Exact bifurcation analysis of the static response of a Fermi–Pasta–Ulam softening chain with short and long-range interactions

Abstract

This paper is devoted to the static bifurcation of a nonlinear elastic chain with softening and both direct and indirect interactions. This system is also known as a generalized softening FPU system (Fermi–Pasta–lam nonlinear lattice) with \(p = 2\) nonlinear interactions (nonlinear direct and second-neighbouring interactions). The static response of this n-degree-of-freedom nonlinear system under pure tension loading is theoretically and numerically investigated. The mathematical problem is equivalent to a nonlinear fourth-order difference eigenvalue problem. The bifurcation parameters are calculated from the exact resolution of the fourth-order linearized difference eigenvalue problem. It is shown that the bifurcation diagram of the generalized softening FPU system depends on the stiffness ratio of both the linear and the nonlinear parts of the nonlinear lattice, which accounts for both short range and long range interactions. This system possesses both a saddle node bifurcation (limit point) and some unstable bifurcation branches for the parameters of interest.

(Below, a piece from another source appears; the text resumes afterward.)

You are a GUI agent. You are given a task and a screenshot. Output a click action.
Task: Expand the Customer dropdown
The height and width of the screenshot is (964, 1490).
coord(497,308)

We show that for some range of structural parameters, the bifurcations in (n−1) unstable bifurcation branches prevail before the limit point. In the complementary domain of the structural parameters, the bifurcations in (n−1) unstable bifurcation branches prevail after the limit point, which means that the system becomes unstable first, at the limit point. At the border between both domains in the space of structural parameters, the bifurcation in (n−1) unstable bifurcation branches coincide with the limit point, with an addition unstable fundamental branch. This case is the hill-top bifurcation, already analysed by Challamel et al. (Int J Non-Linear Mech 156(104509): 1-11, 2023) in the case \(p= 1\) interaction. We also numerically highlight the possibility for such a generalized FPU system to possess possible imperfection sensitivity. Numerical results support the fact that the structural boundary of the hill-top bifurcation coincides with the transition between imperfection sensitive to imperfection insensitive systems.